Mais do que simplesmente uma competição esportiva, a São Silvestre é uma festa tradicional no réveillon brasileiro.

"Atletas" de todos os cantos do Brasil viajam para São Paulo para exibir fantasias, fazer homenagens, mostrar o nome de sua cidade ou simplesmente participar da festa que encerra o ano.

Algumas fantasias se repetem ano a ano e já se tornaram figuras carimbadas da festa. Como os super-homens, sennas e as centenas de jogadores de futebol.

Para o índio Cajueiro, 53, da tribo dos Tabajaras, de Serra das Matas (CE), correr na São Silvestre com os trajes festivos de sua tribo, como o cocar, os colares e a pintura tradicional, é uma obrigação.

"Venho para cá há cinco anos, sempre com os trajes originais para homenagear o índio brasileiro", conta Cajueiros.

Já Ásime Mamede Solemã há quatro anos corre vestido com o macacão e o capacete de Ayrton Senna para homenagear o tricampeão de F-1.

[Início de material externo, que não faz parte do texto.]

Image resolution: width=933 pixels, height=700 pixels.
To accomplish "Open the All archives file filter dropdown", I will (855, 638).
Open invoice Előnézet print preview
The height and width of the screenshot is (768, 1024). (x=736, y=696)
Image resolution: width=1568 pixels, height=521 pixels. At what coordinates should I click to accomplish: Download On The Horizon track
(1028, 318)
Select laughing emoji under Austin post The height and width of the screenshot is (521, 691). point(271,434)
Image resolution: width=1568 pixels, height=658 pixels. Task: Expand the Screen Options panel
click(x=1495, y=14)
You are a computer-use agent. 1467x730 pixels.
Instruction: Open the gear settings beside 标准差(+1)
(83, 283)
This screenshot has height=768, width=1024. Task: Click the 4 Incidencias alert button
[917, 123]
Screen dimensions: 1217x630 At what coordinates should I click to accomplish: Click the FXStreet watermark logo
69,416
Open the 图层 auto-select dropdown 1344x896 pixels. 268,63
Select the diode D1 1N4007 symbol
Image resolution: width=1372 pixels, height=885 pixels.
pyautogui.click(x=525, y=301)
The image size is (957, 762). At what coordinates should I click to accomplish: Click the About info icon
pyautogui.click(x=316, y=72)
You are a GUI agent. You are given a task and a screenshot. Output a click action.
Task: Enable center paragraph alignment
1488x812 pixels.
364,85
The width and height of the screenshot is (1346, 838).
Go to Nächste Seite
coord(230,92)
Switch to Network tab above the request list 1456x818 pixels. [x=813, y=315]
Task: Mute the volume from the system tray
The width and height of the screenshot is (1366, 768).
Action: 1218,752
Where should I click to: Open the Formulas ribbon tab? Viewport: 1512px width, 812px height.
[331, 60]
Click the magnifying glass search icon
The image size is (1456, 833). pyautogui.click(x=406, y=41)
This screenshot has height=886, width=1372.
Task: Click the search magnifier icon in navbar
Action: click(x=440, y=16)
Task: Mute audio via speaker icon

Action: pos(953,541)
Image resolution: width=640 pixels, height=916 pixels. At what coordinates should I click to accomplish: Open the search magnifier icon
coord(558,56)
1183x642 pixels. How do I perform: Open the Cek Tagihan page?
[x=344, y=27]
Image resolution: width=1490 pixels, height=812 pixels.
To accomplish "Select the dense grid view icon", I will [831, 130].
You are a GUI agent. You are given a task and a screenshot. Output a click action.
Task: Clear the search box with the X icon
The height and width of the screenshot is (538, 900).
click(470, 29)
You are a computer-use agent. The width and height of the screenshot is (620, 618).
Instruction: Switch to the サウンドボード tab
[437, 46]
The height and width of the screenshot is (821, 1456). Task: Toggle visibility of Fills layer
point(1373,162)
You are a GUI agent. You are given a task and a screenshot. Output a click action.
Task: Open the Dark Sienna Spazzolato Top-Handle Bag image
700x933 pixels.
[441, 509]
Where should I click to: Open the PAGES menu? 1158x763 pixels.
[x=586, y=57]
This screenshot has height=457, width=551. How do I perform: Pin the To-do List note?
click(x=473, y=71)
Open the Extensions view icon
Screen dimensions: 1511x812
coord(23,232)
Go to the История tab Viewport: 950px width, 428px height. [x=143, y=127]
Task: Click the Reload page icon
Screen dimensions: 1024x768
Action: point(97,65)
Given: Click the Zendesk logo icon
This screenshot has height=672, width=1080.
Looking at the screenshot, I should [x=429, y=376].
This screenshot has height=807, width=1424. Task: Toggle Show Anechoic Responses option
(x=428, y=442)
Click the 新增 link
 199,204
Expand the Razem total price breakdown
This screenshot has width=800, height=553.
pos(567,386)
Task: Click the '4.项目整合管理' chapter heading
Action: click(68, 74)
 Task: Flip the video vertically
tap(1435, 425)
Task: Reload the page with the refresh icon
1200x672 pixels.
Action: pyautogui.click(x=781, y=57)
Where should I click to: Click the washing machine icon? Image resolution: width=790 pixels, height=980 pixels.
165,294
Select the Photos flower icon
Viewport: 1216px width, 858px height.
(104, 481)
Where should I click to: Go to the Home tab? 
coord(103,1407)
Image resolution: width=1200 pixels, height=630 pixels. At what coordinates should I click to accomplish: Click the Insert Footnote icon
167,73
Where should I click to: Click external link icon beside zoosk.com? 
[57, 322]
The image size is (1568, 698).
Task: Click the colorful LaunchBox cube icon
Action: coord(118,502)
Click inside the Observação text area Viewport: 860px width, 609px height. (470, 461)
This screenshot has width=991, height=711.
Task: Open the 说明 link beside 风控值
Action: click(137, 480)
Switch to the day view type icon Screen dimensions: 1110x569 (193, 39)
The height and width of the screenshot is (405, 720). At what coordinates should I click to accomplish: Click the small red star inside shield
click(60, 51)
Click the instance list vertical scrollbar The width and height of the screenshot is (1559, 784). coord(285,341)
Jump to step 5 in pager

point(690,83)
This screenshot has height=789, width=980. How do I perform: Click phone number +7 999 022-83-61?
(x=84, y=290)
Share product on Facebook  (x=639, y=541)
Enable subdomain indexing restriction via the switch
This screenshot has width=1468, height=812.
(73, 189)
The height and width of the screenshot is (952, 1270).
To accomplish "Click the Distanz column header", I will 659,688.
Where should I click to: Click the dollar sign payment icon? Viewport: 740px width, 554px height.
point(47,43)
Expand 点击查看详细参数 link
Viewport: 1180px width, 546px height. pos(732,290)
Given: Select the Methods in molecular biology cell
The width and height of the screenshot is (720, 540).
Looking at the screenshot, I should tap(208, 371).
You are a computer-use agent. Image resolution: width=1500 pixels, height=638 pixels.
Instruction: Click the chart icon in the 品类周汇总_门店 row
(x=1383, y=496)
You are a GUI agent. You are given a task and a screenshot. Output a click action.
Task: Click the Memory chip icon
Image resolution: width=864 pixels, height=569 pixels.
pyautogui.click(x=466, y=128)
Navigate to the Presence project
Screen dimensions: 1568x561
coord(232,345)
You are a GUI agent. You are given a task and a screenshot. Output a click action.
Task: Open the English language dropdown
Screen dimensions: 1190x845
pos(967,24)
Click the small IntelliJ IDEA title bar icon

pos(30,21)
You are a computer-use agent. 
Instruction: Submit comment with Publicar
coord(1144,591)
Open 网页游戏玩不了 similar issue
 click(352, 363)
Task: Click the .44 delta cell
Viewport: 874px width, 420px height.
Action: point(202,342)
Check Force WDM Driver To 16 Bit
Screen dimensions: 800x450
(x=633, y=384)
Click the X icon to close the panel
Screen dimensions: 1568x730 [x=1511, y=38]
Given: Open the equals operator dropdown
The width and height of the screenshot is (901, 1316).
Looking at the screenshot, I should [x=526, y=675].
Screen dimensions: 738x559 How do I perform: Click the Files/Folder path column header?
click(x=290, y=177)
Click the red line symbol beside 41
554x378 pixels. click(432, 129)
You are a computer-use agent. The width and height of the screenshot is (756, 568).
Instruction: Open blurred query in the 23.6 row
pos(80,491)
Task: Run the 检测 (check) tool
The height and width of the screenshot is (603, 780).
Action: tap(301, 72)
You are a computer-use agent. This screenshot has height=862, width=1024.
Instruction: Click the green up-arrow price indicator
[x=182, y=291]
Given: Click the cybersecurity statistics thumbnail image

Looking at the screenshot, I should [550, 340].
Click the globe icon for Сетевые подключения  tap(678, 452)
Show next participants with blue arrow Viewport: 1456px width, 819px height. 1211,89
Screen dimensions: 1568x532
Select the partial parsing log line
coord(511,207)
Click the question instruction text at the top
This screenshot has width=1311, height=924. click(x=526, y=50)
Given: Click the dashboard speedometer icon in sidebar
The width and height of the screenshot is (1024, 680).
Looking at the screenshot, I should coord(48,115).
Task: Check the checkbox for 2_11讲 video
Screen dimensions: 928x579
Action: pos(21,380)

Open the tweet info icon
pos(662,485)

"Venho à São Silvestre e também disputo a Maratona de São Paulo, do Rio e a Meia-maratona do Rio", conta Ásime. "Faço isso pelo Ayrton, porque o cara era o melhor e sempre merece a minha homenagem."

Os jogadores de futebol, neste ano, vinham vestidos em sua maioria com camisas do São Caetano, mas também haviam muitos palmeirenses e flamenguistas. Um deles, o goiano Paulo César Miranda Costa, 27, se propunha a atravessar os 15 quilômetros da corrida fazendo embaixadas com uma bola de futebol. "Treinei para melhorar o tempo de 2h23min do ano passado", conta Costa.

Outros como José Rubens Nunes Santos, o Maguilinha, correu com luvas e roupão de boxe para protestar. "Estou fazendo um apelo pelo boxe brasileiro", diz ensaiando golpes no ar. Segundo ele, em 13 anos de carreira nunca conseguiu um patrocínio para poder treinar mais e se destacar. "A gente que é pobre, que mora no Capão Redondo (zona sul de SP), nunca tem chances. O boxe brasileiro está abandonado."

José Maria Guedes, que correu vestido como o personagem Carlitos, de Charlie Chaplin, preferiu protestar por outros motivos. "Ninguém pensa nas coisas boas da vida. É só briga, guerra, morte... Por isso estou vestido de Carlitos, porque Chaplin é a minha vida e ele mostrava como o mundo pode ser bonito."

Para a maioria deles pouco importaria o quanto chegariam atrás de Lydia Cheromei e Paul Tergat, que seriam os campeões da prova. Apenas o gosto de participar da corrida que encerra o ano esportivo brasileiro já é uma festa e uma vitória.